» **Task goal**
Which lines of the records below contain the string "screenshot", with case counting? Pull out each such line, unchanged.

» **Supplied records**

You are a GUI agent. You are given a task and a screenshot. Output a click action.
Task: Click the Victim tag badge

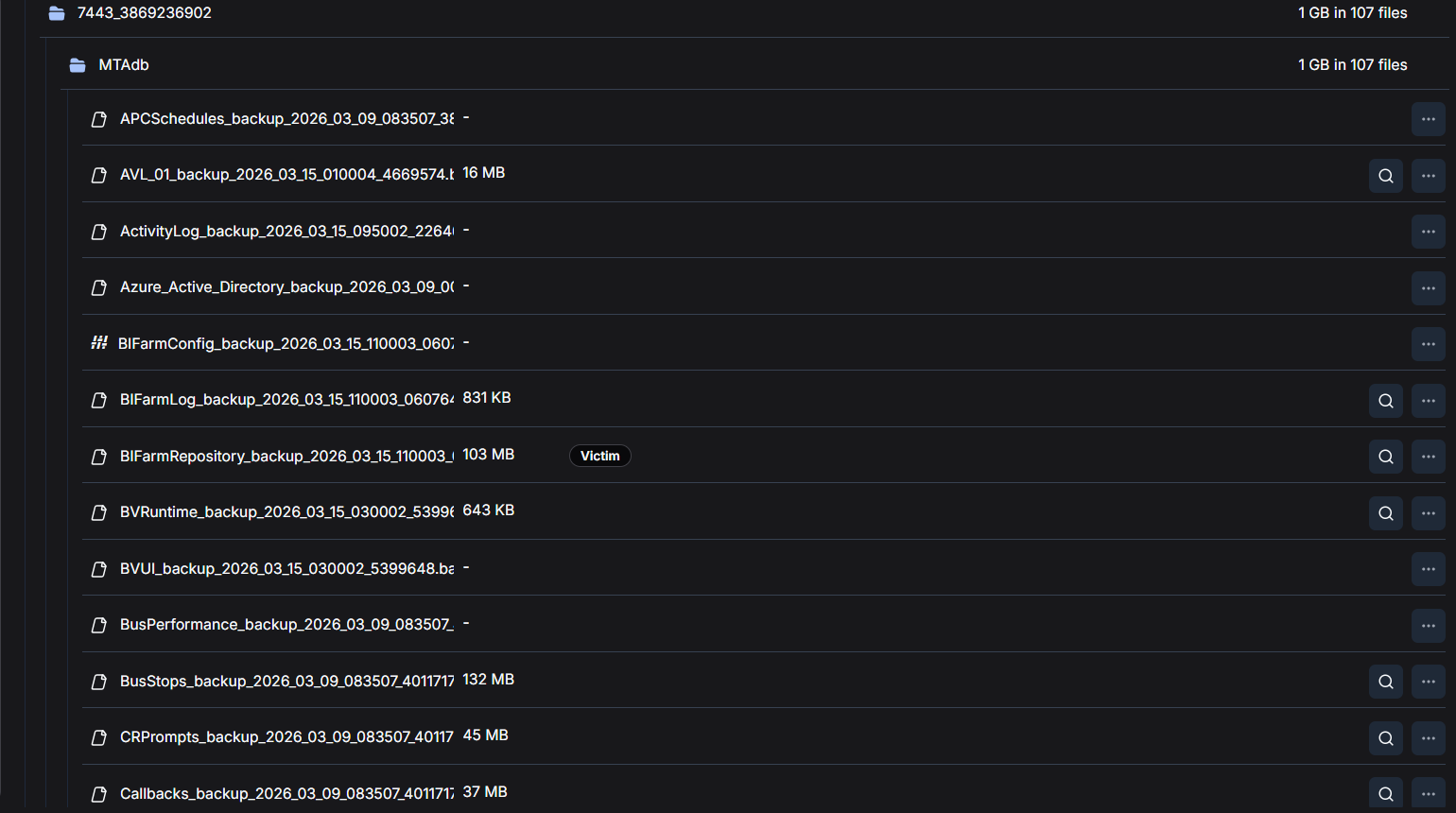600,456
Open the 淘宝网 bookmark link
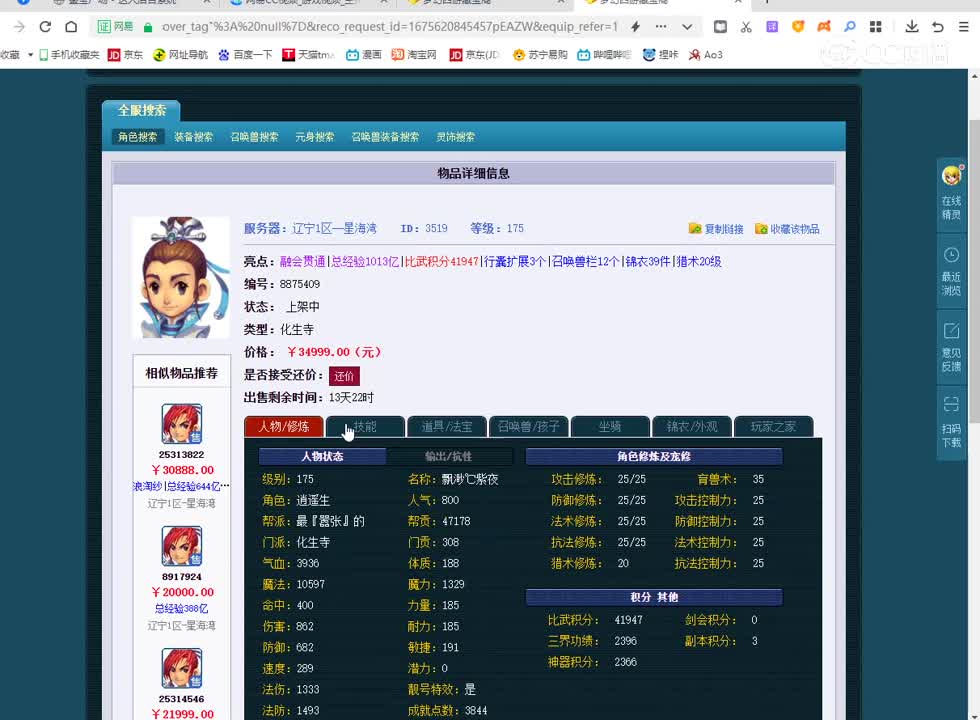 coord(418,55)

» **Exercise response**
You are a GUI agent. You are given a task and a screenshot. Output a click action.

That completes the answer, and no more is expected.